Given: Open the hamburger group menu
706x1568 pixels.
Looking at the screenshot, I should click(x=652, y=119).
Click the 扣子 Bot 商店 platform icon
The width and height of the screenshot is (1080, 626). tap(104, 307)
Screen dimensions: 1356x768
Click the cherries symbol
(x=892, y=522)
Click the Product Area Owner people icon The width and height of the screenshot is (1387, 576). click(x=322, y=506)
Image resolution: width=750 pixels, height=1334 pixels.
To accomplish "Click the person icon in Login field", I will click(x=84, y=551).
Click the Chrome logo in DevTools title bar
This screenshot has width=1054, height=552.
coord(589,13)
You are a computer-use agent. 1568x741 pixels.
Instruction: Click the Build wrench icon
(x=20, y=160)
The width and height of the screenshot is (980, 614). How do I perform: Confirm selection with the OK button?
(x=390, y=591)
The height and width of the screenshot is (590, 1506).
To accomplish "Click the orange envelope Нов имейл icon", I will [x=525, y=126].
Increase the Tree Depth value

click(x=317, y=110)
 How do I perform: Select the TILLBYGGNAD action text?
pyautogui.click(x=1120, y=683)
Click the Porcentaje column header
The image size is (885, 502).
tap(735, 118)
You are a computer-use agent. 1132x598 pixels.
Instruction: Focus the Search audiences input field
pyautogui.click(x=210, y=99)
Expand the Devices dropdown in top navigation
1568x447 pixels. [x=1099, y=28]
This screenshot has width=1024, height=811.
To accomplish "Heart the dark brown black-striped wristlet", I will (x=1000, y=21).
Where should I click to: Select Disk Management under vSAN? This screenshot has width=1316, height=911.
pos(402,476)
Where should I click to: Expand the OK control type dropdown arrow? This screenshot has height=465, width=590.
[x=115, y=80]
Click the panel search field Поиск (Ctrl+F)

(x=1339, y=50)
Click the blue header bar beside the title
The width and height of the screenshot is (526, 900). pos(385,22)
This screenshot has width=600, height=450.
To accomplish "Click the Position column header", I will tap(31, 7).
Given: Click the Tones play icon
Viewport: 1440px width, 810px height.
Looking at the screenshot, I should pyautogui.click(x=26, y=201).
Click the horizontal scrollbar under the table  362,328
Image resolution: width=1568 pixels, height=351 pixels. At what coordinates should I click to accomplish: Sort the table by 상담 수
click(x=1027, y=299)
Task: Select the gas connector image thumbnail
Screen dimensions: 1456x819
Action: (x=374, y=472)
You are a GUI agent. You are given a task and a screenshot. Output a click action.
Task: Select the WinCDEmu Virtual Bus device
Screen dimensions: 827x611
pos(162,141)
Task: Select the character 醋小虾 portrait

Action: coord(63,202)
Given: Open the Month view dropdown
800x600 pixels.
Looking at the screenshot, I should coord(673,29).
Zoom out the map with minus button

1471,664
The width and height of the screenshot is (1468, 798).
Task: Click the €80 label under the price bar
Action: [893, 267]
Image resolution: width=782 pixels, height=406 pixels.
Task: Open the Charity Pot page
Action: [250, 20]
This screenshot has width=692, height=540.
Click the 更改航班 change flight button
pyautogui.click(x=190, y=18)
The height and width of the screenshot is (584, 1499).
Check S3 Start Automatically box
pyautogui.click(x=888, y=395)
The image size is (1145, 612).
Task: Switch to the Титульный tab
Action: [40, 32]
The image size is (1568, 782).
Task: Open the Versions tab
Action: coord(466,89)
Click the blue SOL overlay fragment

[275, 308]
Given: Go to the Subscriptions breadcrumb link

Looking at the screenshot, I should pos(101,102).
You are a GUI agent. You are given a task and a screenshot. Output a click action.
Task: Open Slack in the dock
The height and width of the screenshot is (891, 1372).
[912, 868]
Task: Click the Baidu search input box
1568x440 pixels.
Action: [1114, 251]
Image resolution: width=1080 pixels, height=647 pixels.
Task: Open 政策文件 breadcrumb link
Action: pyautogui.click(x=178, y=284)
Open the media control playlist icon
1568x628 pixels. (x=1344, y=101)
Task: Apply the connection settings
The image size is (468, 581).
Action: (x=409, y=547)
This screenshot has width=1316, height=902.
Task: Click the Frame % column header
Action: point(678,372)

TASK GOAL » Every record is to be retyped exactly as given.

SOLUTION FOR THIS TASK »
Given: Open the hamburger group menu
706x1568 pixels.
Looking at the screenshot, I should click(x=652, y=119).
Click the 扣子 Bot 商店 platform icon
The width and height of the screenshot is (1080, 626). tap(104, 307)
Screen dimensions: 1356x768
Click the cherries symbol
(x=892, y=522)
Click the Product Area Owner people icon The width and height of the screenshot is (1387, 576). click(x=322, y=506)
Image resolution: width=750 pixels, height=1334 pixels.
To accomplish "Click the person icon in Login field", I will click(x=84, y=551).
Click the Chrome logo in DevTools title bar
This screenshot has width=1054, height=552.
coord(589,13)
You are a computer-use agent. 1568x741 pixels.
Instruction: Click the Build wrench icon
(x=20, y=160)
The width and height of the screenshot is (980, 614). How do I perform: Confirm selection with the OK button?
(x=390, y=591)
The height and width of the screenshot is (590, 1506).
To accomplish "Click the orange envelope Нов имейл icon", I will [x=525, y=126].
Increase the Tree Depth value

click(x=317, y=110)
 How do I perform: Select the TILLBYGGNAD action text?
pyautogui.click(x=1120, y=683)
Click the Porcentaje column header
The image size is (885, 502).
tap(735, 118)
You are a computer-use agent. 1132x598 pixels.
Instruction: Focus the Search audiences input field
pyautogui.click(x=210, y=99)
Expand the Devices dropdown in top navigation
1568x447 pixels. [x=1099, y=28]
This screenshot has width=1024, height=811.
To accomplish "Heart the dark brown black-striped wristlet", I will (x=1000, y=21).
Where should I click to: Select Disk Management under vSAN? This screenshot has width=1316, height=911.
pos(402,476)
Where should I click to: Expand the OK control type dropdown arrow? This screenshot has height=465, width=590.
[x=115, y=80]
Click the panel search field Поиск (Ctrl+F)

(x=1339, y=50)
Click the blue header bar beside the title
The width and height of the screenshot is (526, 900). pos(385,22)
This screenshot has width=600, height=450.
To accomplish "Click the Position column header", I will tap(31, 7).
Given: Click the Tones play icon
Viewport: 1440px width, 810px height.
Looking at the screenshot, I should pyautogui.click(x=26, y=201).
Click the horizontal scrollbar under the table  362,328
Image resolution: width=1568 pixels, height=351 pixels. At what coordinates should I click to accomplish: Sort the table by 상담 수
click(x=1027, y=299)
Task: Select the gas connector image thumbnail
Screen dimensions: 1456x819
Action: (x=374, y=472)
You are a GUI agent. You are given a task and a screenshot. Output a click action.
Task: Select the WinCDEmu Virtual Bus device
Screen dimensions: 827x611
pos(162,141)
Task: Select the character 醋小虾 portrait

Action: coord(63,202)
Given: Open the Month view dropdown
800x600 pixels.
Looking at the screenshot, I should coord(673,29).
Zoom out the map with minus button

1471,664
The width and height of the screenshot is (1468, 798).
Task: Click the €80 label under the price bar
Action: [893, 267]
Image resolution: width=782 pixels, height=406 pixels.
Task: Open the Charity Pot page
Action: [250, 20]
This screenshot has width=692, height=540.
Click the 更改航班 change flight button
pyautogui.click(x=190, y=18)
The height and width of the screenshot is (584, 1499).
Check S3 Start Automatically box
pyautogui.click(x=888, y=395)
The image size is (1145, 612).
Task: Switch to the Титульный tab
Action: [40, 32]
The image size is (1568, 782).
Task: Open the Versions tab
Action: coord(466,89)
Click the blue SOL overlay fragment

[275, 308]
Given: Go to the Subscriptions breadcrumb link

Looking at the screenshot, I should pos(101,102).
You are a GUI agent. You are given a task and a screenshot. Output a click action.
Task: Open Slack in the dock
The height and width of the screenshot is (891, 1372).
[912, 868]
Task: Click the Baidu search input box
1568x440 pixels.
Action: [1114, 251]
Image resolution: width=1080 pixels, height=647 pixels.
Task: Open 政策文件 breadcrumb link
Action: pyautogui.click(x=178, y=284)
Open the media control playlist icon
1568x628 pixels. (x=1344, y=101)
Task: Apply the connection settings
The image size is (468, 581).
Action: (x=409, y=547)
This screenshot has width=1316, height=902.
Task: Click the Frame % column header
Action: point(678,372)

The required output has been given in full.